Glazer and Moynihan dubbed this the ‘liberal expectancy’ (Glazer and Moynihan 1974: 33); ethnic identities were seen as merely transitory and were assumed to vanish into the inevitably growing cosmopolitan ethnic melting pot (Moynihan 1993: 27–28). The resurgence of political mobilization of territorially based linguistic groups in Western Europe in the 1970s – think of the mobilizations of the Bretons and Corsicans in France, the Celtic-speaking populations in Great Britain, or the Flemish-Walloon cleavage in Belgium – clearly contradicted the expectations of classical social theory (Ragin 1987: 133).

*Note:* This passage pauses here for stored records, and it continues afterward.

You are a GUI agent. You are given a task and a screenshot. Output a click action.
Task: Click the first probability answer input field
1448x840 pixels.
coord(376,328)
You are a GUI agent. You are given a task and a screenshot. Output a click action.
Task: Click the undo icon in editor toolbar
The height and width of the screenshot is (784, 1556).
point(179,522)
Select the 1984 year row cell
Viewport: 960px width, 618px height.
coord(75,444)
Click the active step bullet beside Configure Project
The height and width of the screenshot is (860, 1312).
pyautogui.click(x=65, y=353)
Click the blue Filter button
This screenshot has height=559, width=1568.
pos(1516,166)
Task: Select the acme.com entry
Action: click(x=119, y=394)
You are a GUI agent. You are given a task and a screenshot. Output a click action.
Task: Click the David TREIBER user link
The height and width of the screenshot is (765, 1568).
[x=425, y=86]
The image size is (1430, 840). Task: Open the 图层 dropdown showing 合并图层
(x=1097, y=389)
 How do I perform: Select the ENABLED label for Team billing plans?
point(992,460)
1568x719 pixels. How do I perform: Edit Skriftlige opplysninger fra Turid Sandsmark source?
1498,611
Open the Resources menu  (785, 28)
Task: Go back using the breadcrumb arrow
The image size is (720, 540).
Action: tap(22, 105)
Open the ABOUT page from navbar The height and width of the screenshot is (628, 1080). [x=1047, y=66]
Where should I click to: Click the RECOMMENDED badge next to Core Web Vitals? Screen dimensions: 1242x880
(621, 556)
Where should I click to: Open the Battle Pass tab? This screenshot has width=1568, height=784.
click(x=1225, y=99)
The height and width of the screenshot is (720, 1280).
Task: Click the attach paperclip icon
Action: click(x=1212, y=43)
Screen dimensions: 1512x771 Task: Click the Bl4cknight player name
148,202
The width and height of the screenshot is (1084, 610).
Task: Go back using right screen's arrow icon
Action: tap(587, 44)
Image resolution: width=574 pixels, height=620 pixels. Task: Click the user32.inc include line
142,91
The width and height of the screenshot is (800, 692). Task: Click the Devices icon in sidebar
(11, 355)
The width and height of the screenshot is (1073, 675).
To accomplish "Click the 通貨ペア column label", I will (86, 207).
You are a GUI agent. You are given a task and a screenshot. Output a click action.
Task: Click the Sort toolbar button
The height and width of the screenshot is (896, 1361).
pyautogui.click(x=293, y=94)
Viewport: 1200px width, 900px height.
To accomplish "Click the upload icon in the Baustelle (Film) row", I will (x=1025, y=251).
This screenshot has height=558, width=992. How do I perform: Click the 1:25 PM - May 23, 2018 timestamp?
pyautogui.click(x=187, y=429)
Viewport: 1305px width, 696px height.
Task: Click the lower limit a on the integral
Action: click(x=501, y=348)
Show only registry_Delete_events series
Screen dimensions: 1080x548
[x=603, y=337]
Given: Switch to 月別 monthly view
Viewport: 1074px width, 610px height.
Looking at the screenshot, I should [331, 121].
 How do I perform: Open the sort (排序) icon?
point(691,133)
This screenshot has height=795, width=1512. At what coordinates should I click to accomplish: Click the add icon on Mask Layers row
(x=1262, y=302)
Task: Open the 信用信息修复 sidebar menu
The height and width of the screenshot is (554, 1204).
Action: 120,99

One of the many ethnic groups in South Africa

This historical development called for a refocusing of attention on the need to think about the relationship between ethnicity and politics. Since the 1990s political scientists have indeed written a considerable amount of literature on the phenomenon. In this broad literature, which has its roots in the 1960s but grew considerably in the 1990s, one can now discern roughly four different theoretical perspectives on ethnic mobilization: the ‘culturalist’ perspective, which emphasizes the significance of strong subjective bonding and values within ethnic groups for shaping the lines of ethnic mobilization.

The ‘reactive ethnicity’ perspective, which uses an economic perspective to argue that the primary cause of ethnic mobilization lies in the coincidence of ethnic bonding and relative deprivation; the ‘competition’ perspective, which focuses on ethnic leaders making rational calculations about their identity and invoking ethnicity in their struggle for resources and power;  the ‘political process’ perspective, which emphasizes the role of the macro political context, consisting of  the institutional environment and  the dominant political discursive context.

Each perspective takes a different set of factors to be primarily responsible for causing and shaping ethnic mobilization. This four-pronged distinction is of course a rough analytical device but it offers an opportunity to structure the literature and gain insight into the pattern of explanatory variables that theorists have considered to be pivotal in driving ethnic mobilization. 

When attempting to analyze the emergence of ethnic conflict it is important to keep in mind that ‘ethnic conflict’ is a diverse phenomenon. As Rogers Brubaker and David Laitin have argued already in 1998: instances of ethnic violence are ‘composite and causally heterogeneous, consisting not of an assemblage of causally identical unit instances of ethnic violence but of a number of different types of actions, processes, occurrences, and events’ (Brubaker and Laitin 1998: 446).